• [FRAGMENTO DE ORIGEN]:
####

Durante muchos años tuve la suerte de acceder a la Revista “Palabra Nueva”
que edita la Arquidiócesis de La Habana. Tía Angelita y Tía Georgina las
conseguían y me las guardaban, como muestra de esa complicidad genuina que
muchos cubanos tienen. A veces la entrega era publica, otras era medio
escondida, en dependencia del público presente o del contenido de la revista en
una determinada ocasión. Era divertido, en cada cubano vive un agente de la contrainteligencia.
La revista, de circulación muy limitada, al margen de los temas
religiosos, que no son mi fuerte, siempre incorpora artículos o ensayos sobre temas
sociales, económicos, culturales, de la actualidad cubana. Como no es un
espacio dirigido y controlado por el Gobierno Cubano, al menos oficialmente, las
ideas que se podían leer en ella, casi siempre correspondían más a la realidad
que uno vivía en la calle y al sentimiento de la mayor parte de la población,
que lo que uno obtenía de los viciados medios de comunicación oficiales.
Allí descubrí a muchos escritores cubanos que nunca aparecían
en otros medios, y sobre todo a autoridades de la Iglesia Católica, como Jaime
Ortega Alamino, primero sacerdote, luego
arzobispo, hoy cardenal, no muy amigo de los gobernantes, y a Monseñor Carlos
Manuel de Céspedes y García Menocal, por aquellos años director del Seminario de
San Carlos y San Ambrosio de La Habana, cuyos escritos no solamente eran buenos
desde el punto de vista intelectual, sino que fascinaban.
Desde hace muchos años, Orlando Márquez, el autor
del artículo que abajo reproduzco, es el editor de la revista y por supuesto
con mucha frecuencia también deja sus “reflexiones” en ella con artículos de
actualidad.
Para una gran parte de los cubanos que salimos de
Cuba, a pesar de que nuestra acción marca un antes un y después, quizás un
aparente desinterés por las cosas que pasan o puedan pasar en la Isla,
cualquier información sobre Cuba nos mueve el piso. Incluso los más renegados o
aburridos, cuando escuchan el nombre de esa tierra, paran las orejas y miran
por el rabito del ojo.

####

• [QUÉ SE PIDE]: Sigue escribiendo el texto sobre la revista “Palabra Nueva” a partir de su última oración.

• [MATERIAL MOSTRADO]:
####

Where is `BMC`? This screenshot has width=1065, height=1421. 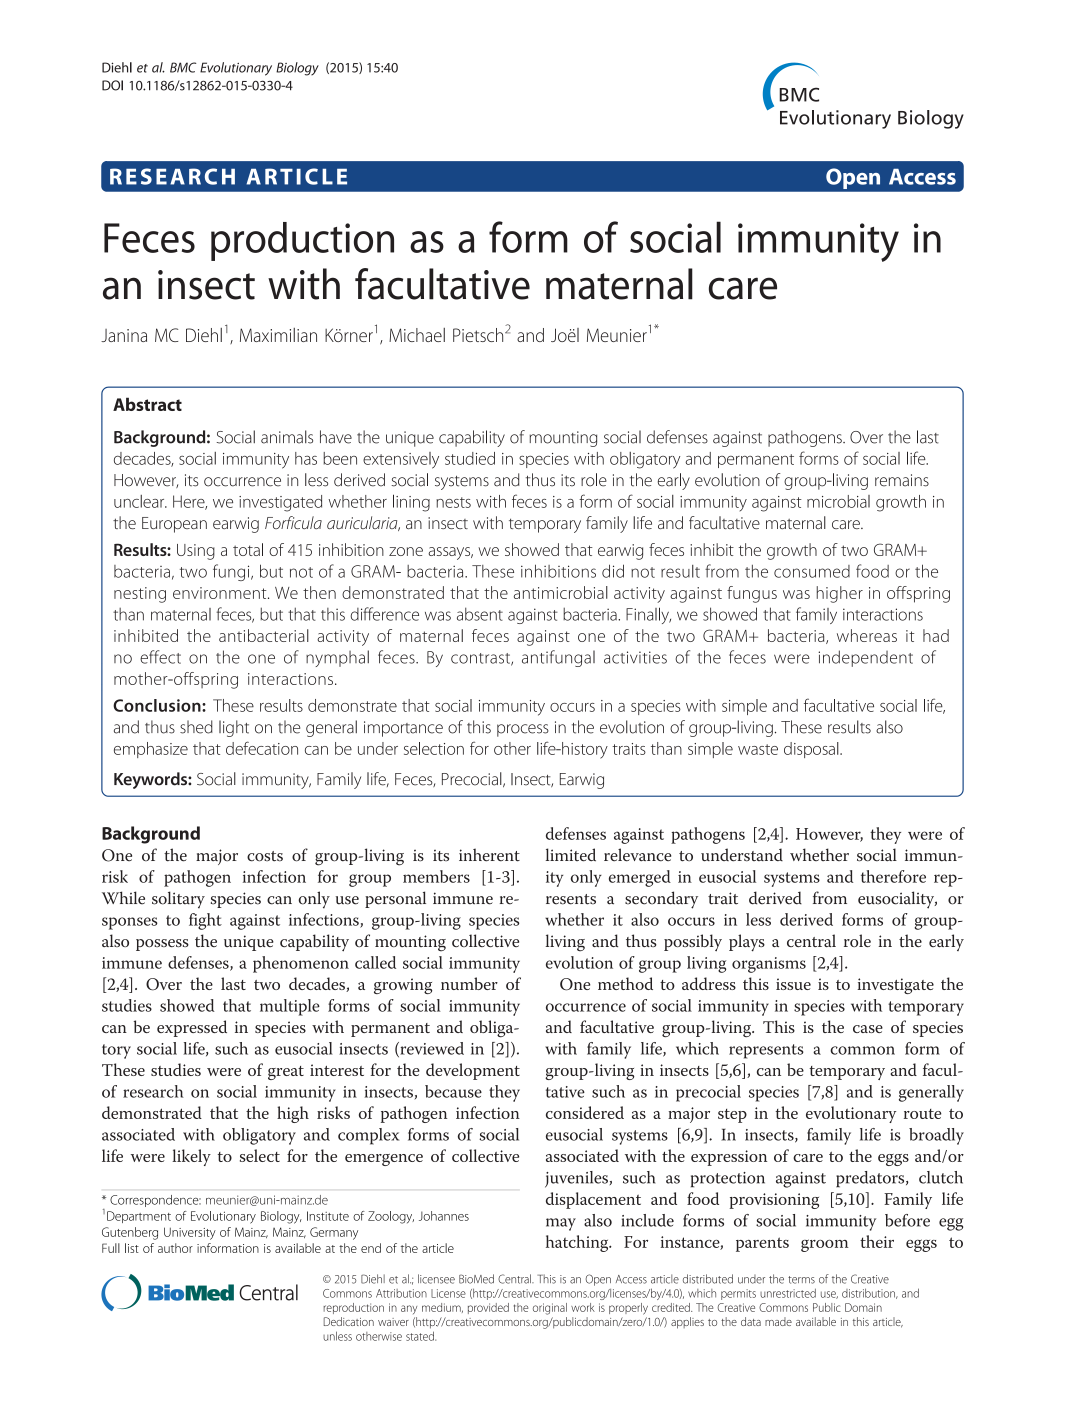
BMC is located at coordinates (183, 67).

####

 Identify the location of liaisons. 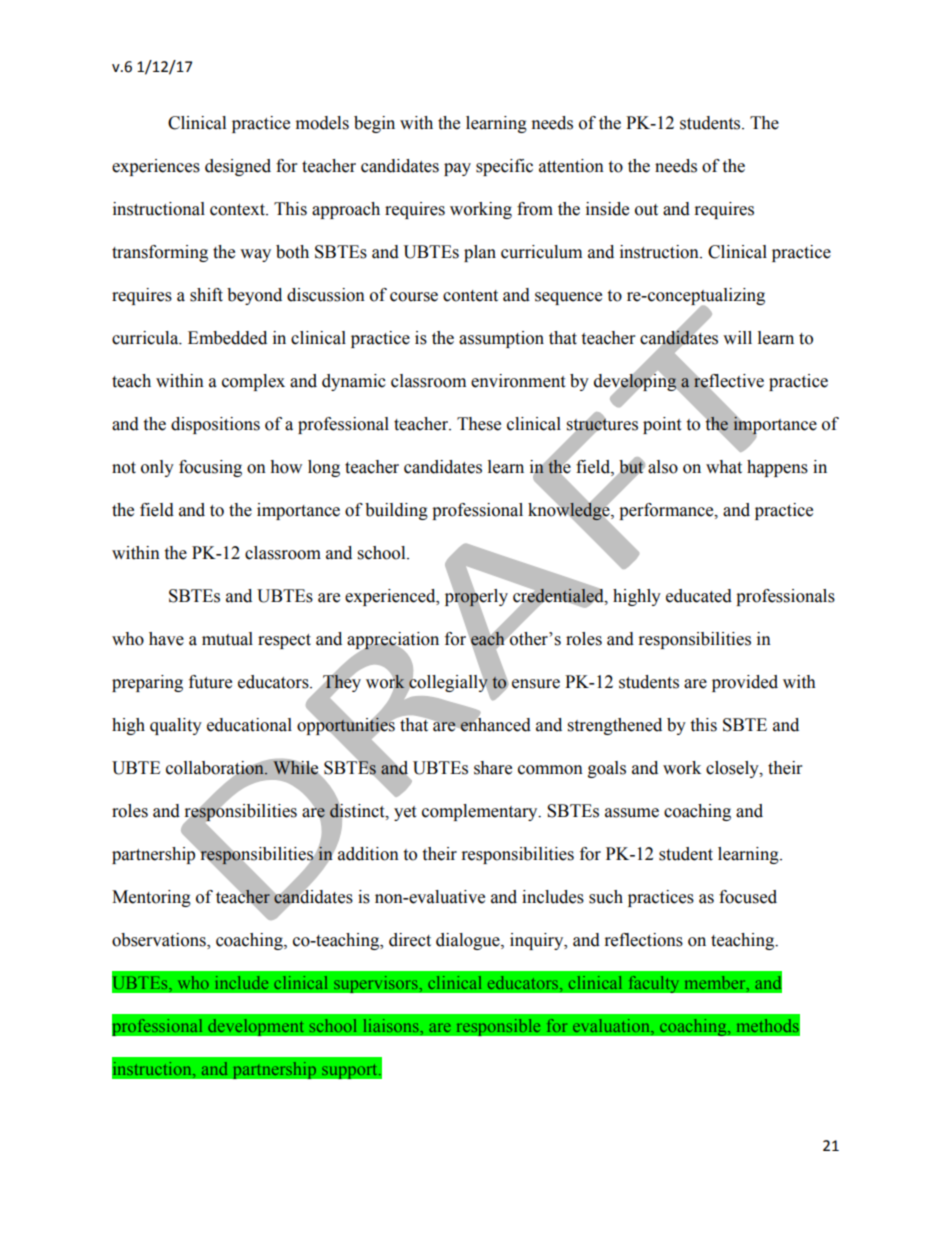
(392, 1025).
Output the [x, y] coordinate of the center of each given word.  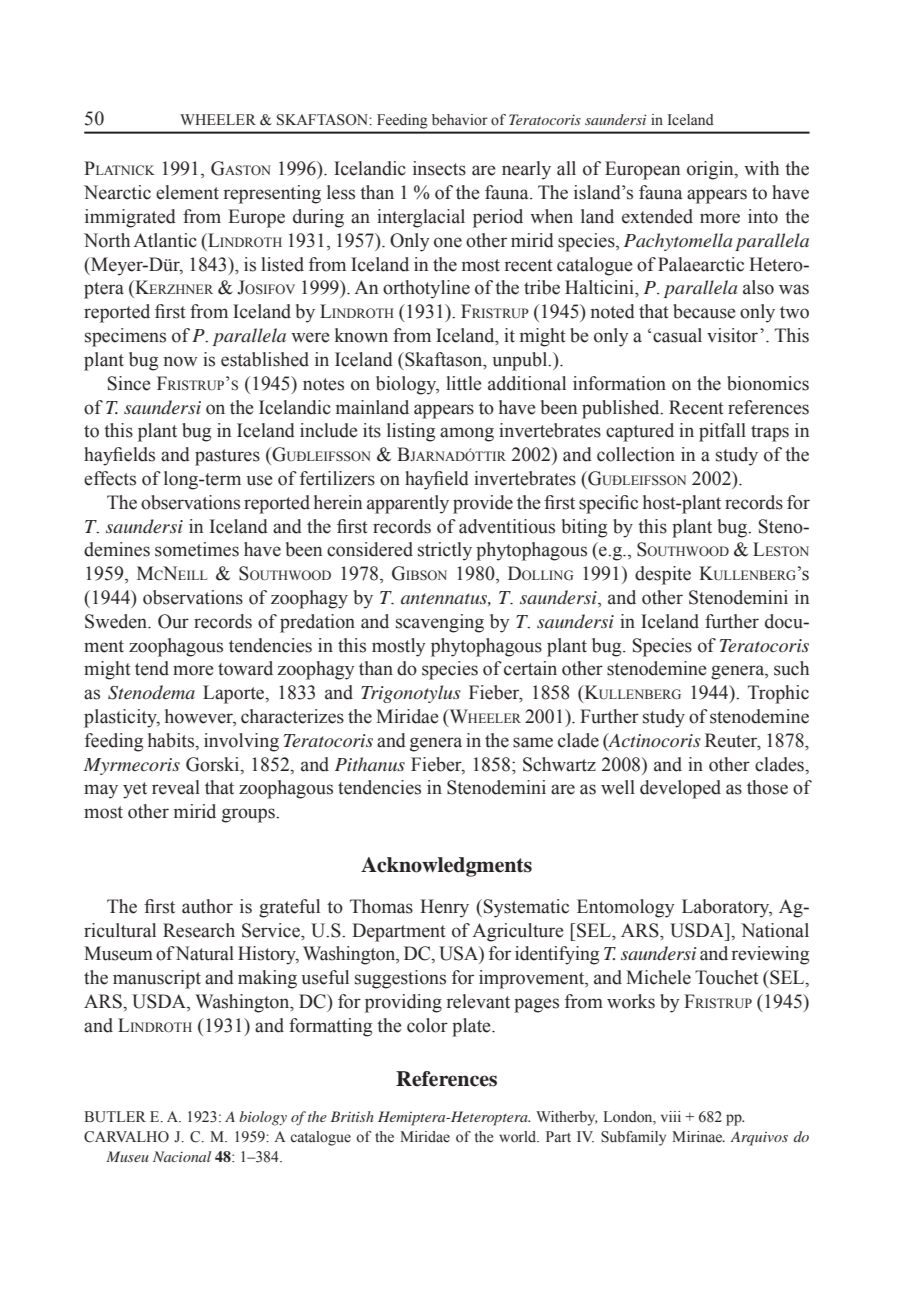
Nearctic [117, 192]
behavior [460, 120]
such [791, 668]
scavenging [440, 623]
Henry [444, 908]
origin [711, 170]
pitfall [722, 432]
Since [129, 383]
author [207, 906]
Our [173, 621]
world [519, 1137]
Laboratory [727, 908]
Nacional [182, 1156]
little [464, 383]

####

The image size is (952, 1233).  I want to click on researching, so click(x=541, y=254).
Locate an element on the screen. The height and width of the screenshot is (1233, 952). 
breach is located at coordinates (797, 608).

####

• [RESULTADO FINAL]:
“La vida no es un ensayo”, es precisamente uno de
esos artículos que los cubanos, o al menos yo, quisiéramos leer con más
frecuencia. Puedes estar 100% de acuerdo o no con lo que dice el autor, pero
evidentemente la posibilidad de reflexionar sobre lo que está diciendo deja el
camino abierto para otras alternativas. Además poder leer sobre lo que piensas, hace pensar que no estas totalmente equivocado.
A continuación reproduzco el artículo completo para los que, como yo, puedan estar interesados.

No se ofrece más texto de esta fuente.